- [Requirement] Gather every line in the items below that contains the word "height". Copy each of those lines as it appears.

Element lookup records:
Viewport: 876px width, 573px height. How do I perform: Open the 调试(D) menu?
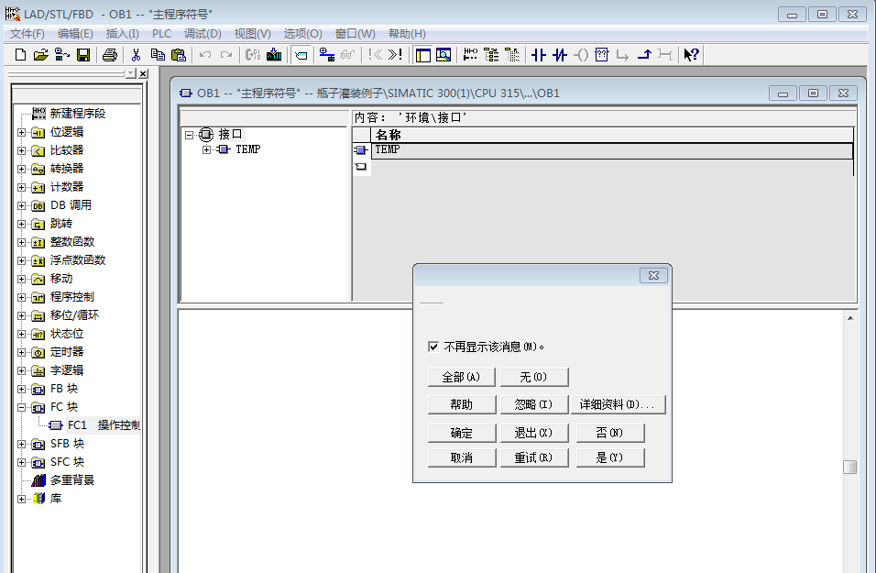(203, 34)
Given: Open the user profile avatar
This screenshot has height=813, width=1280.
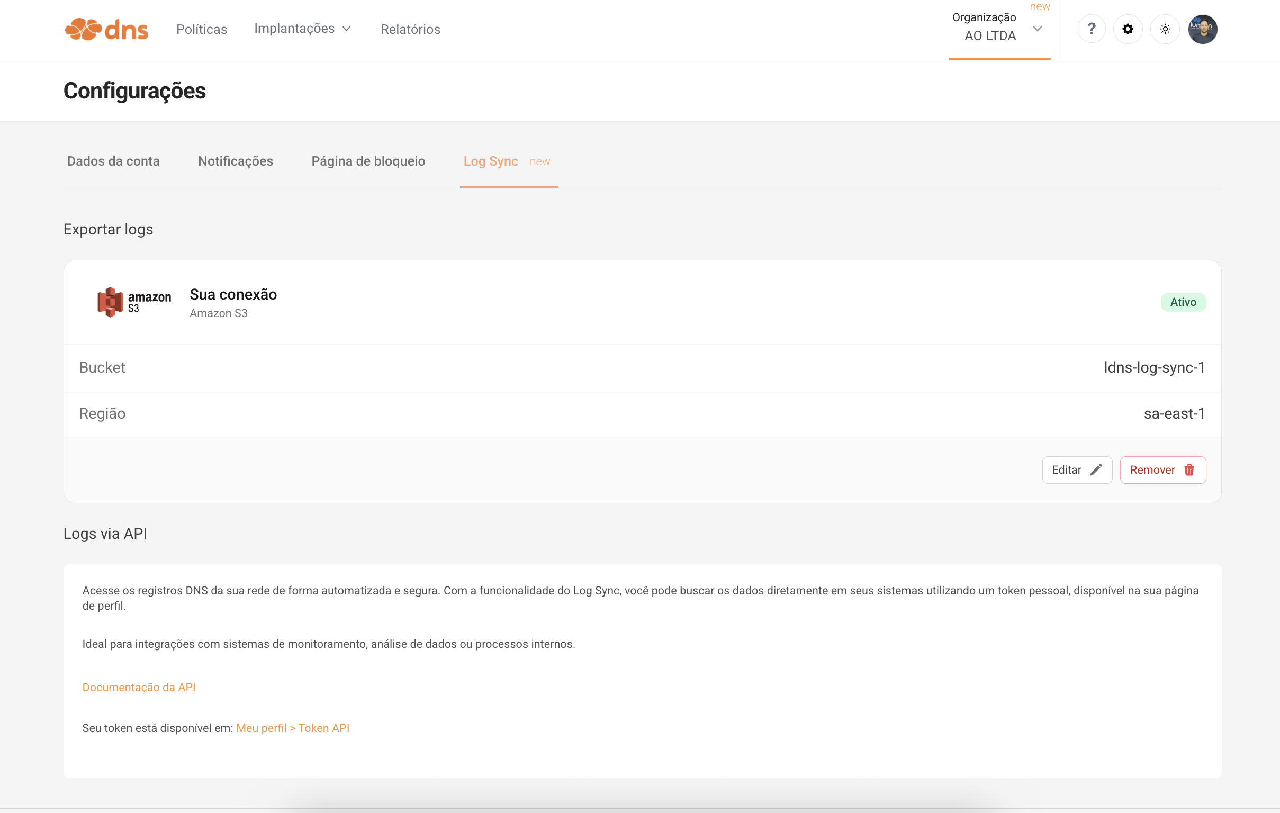Looking at the screenshot, I should tap(1202, 29).
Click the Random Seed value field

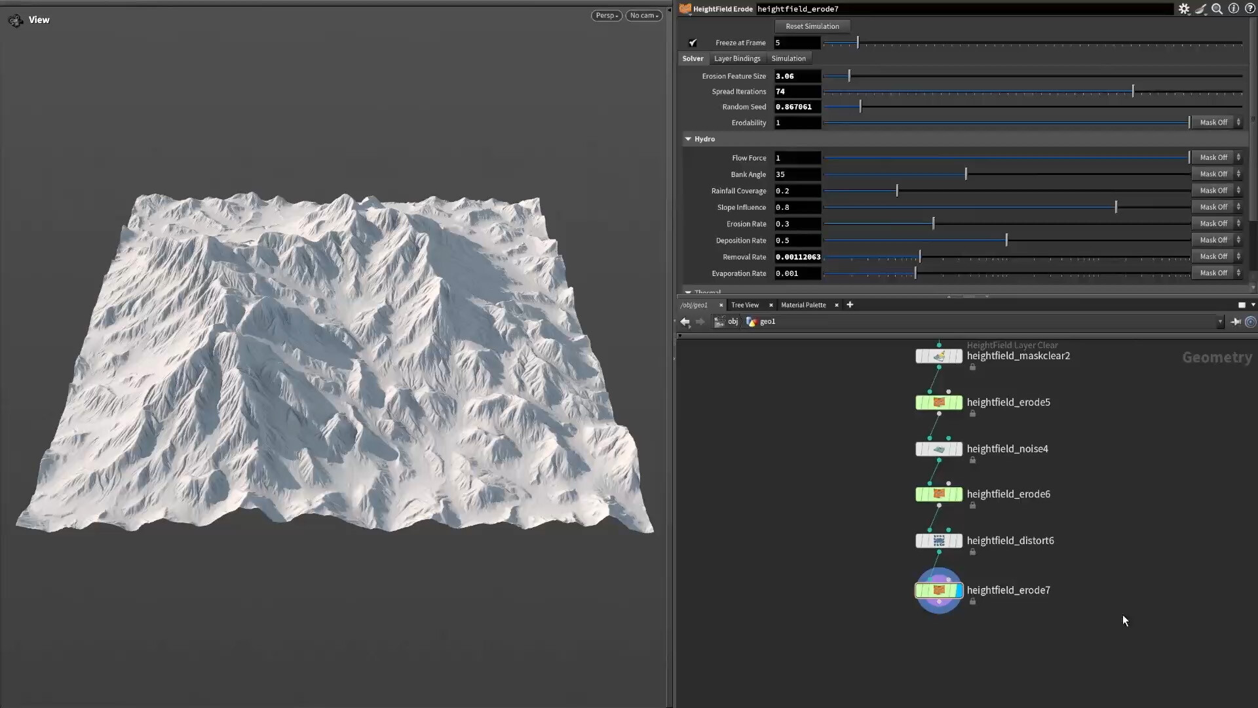[x=795, y=107]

- [Task response]
Viewport: 876px width, 573px height. How do I perform: Open the 调试(D) menu?
This screenshot has height=813, width=1280.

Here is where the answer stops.